[Collected data]
+ + + + + + +

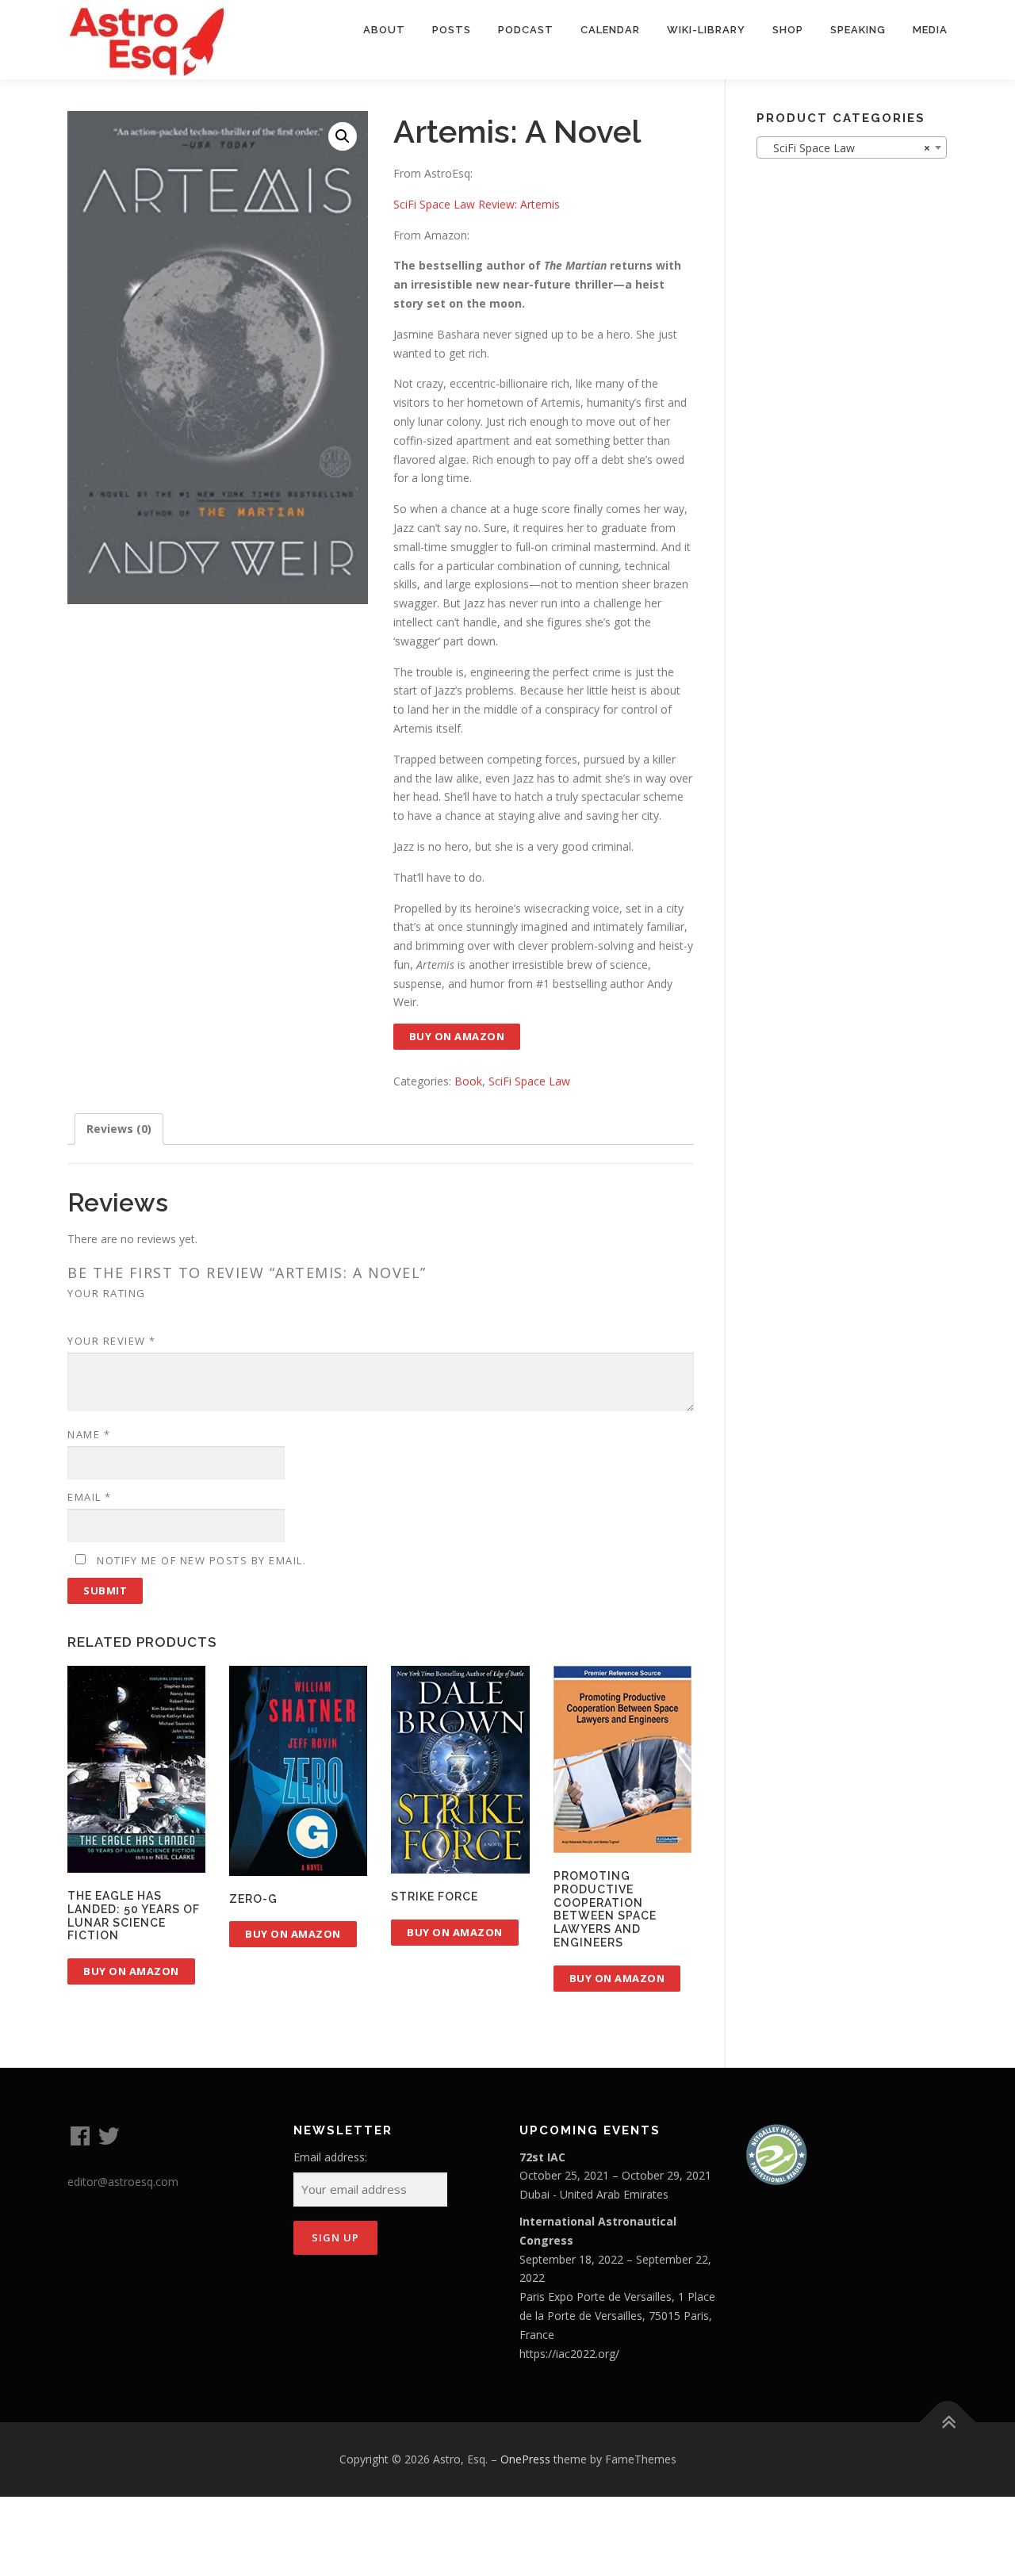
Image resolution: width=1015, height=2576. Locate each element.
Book (468, 1081)
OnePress (525, 2459)
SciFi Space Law (529, 1081)
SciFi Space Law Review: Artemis (476, 204)
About (384, 30)
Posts (451, 30)
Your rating (106, 1293)
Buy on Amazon (457, 1036)
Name (88, 1434)
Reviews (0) (118, 1128)
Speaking (858, 30)
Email (89, 1497)
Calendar (610, 30)
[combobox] (851, 147)
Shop (787, 30)
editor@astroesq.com (122, 2181)
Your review (111, 1341)
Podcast (525, 30)
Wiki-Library (706, 30)
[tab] (119, 1129)
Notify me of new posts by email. (201, 1560)
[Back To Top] (948, 2422)
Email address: (330, 2157)
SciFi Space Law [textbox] (847, 147)
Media (930, 30)
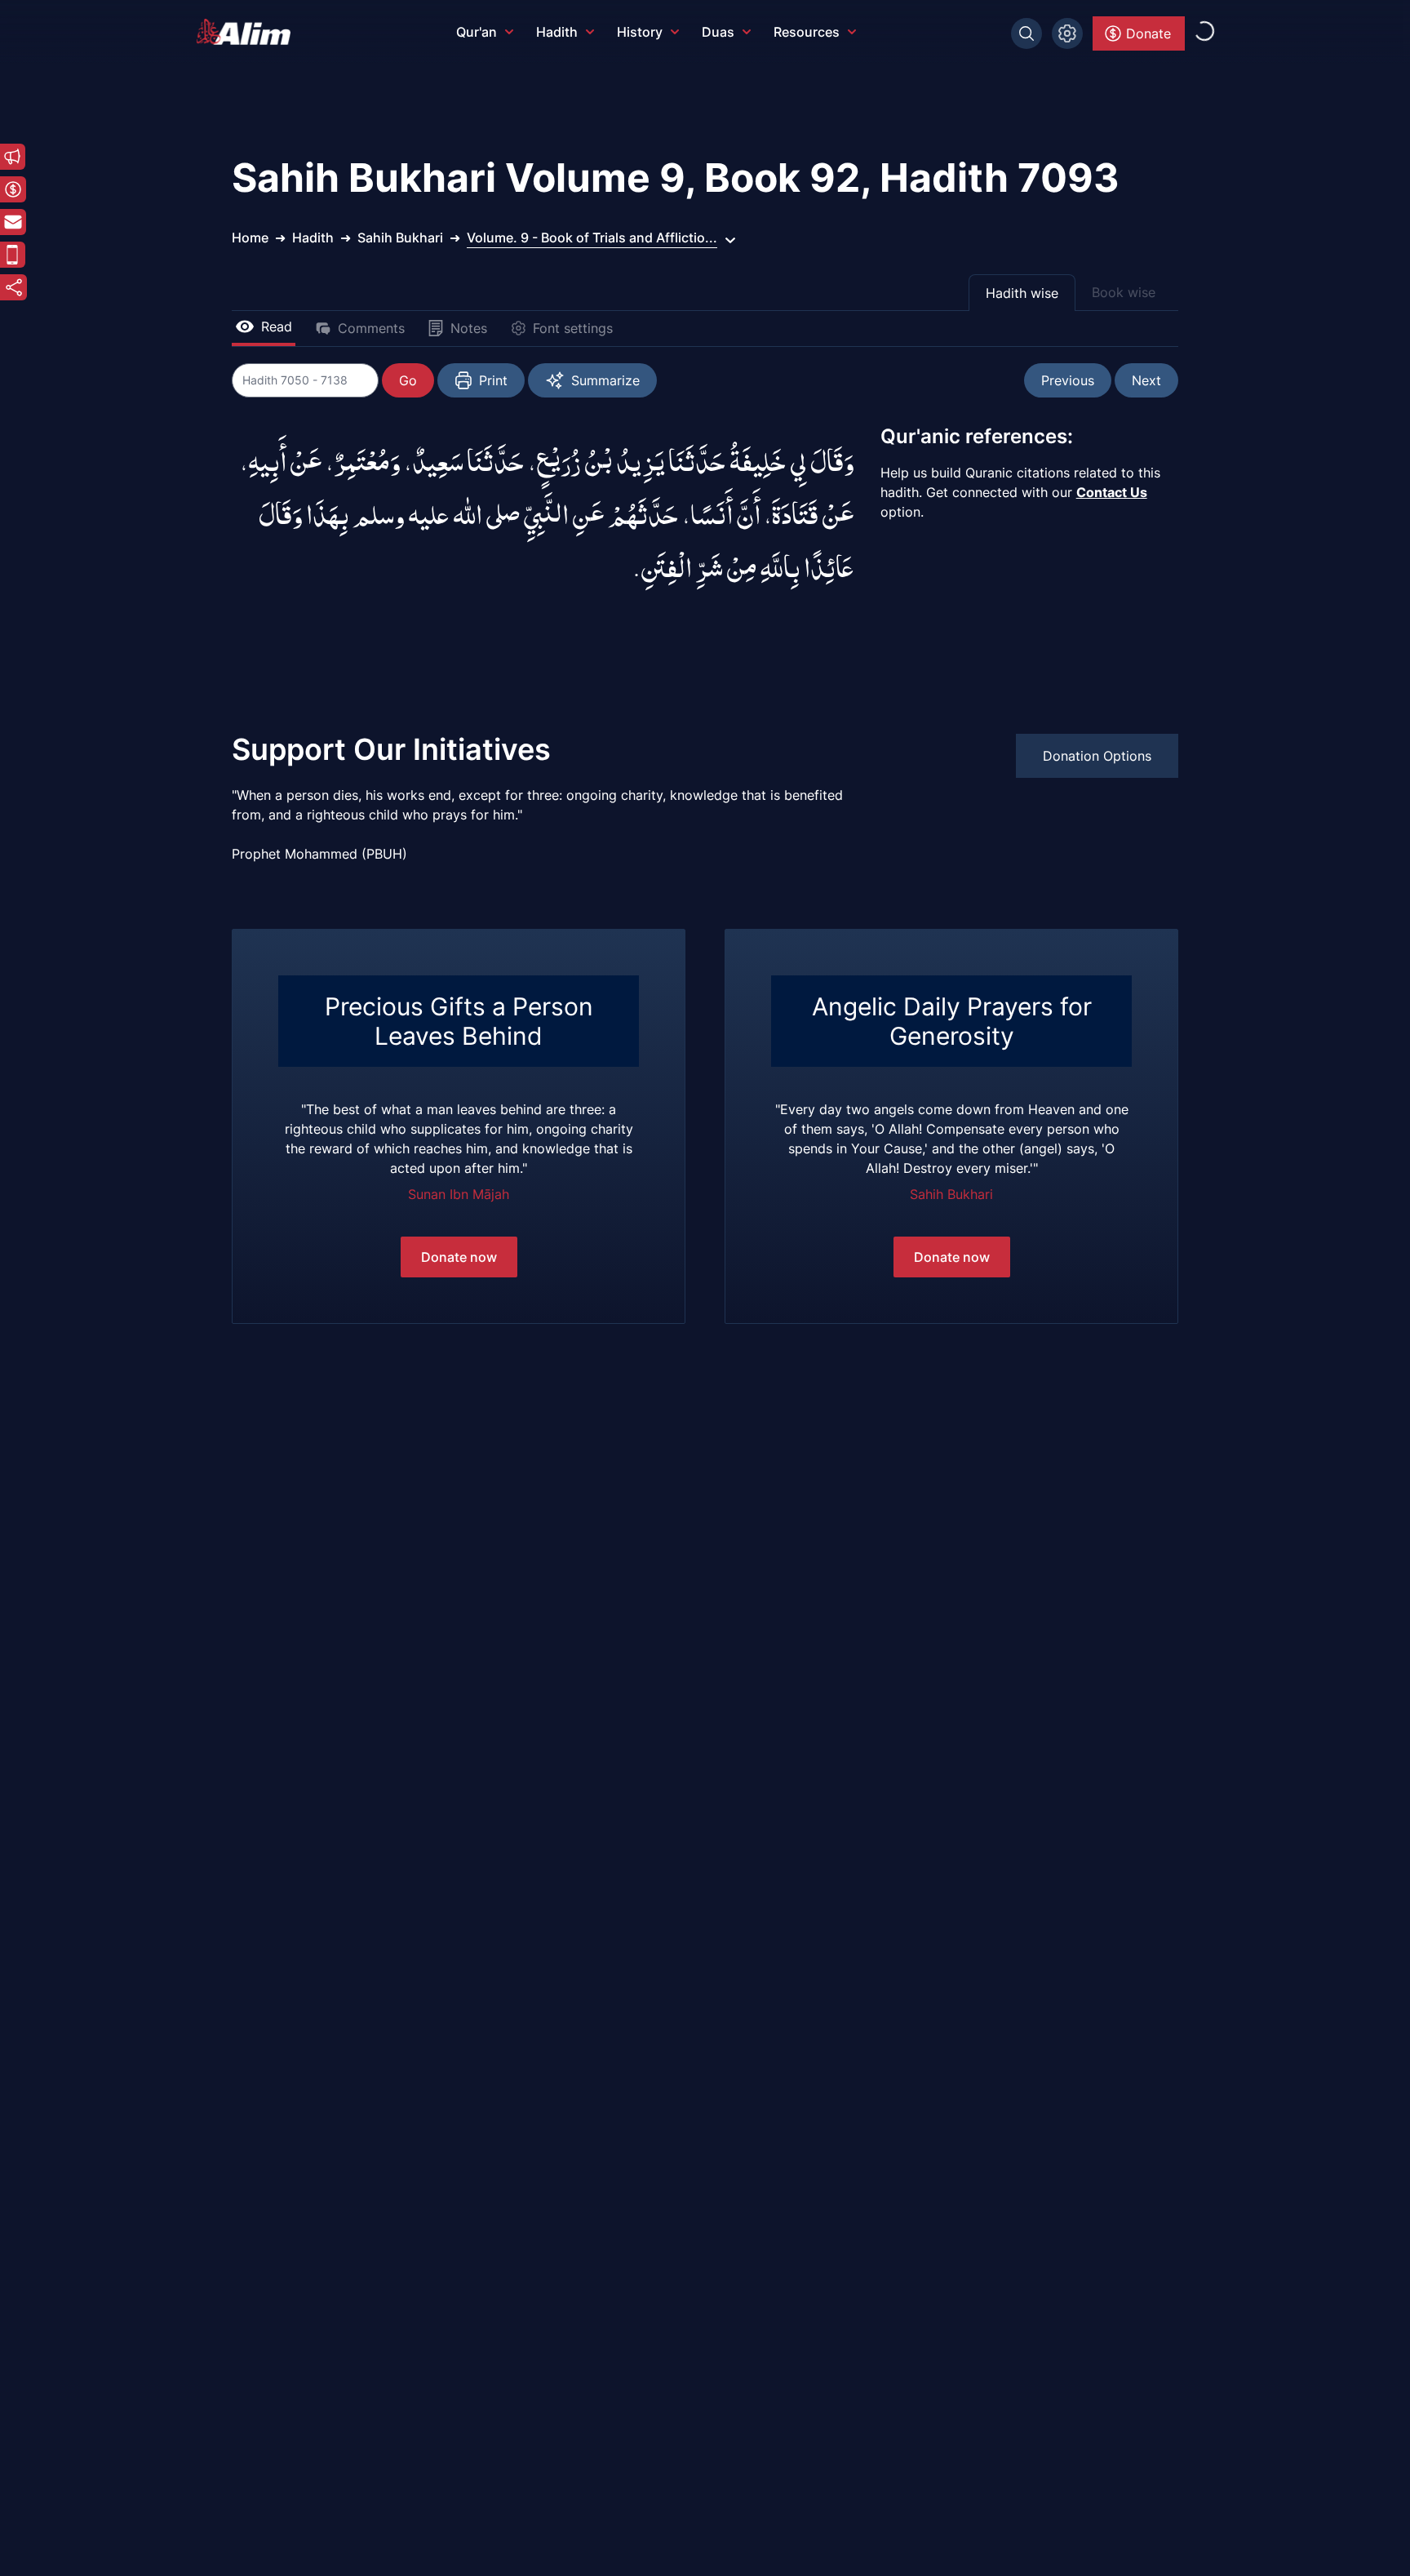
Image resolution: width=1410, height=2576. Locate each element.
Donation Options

+ + + + + + +

> _What the exercise asks_
Return nothing except the lines from the line with "Email address: (330, 2157)" through the last line of the records above, copied exactly and without pictures.

> _Response to the task_
Email address: (330, 2157)
SciFi Space Law [textbox] (847, 147)
Media (930, 30)
Image resolution: width=1410, height=2576. Locate each element.
Donation Options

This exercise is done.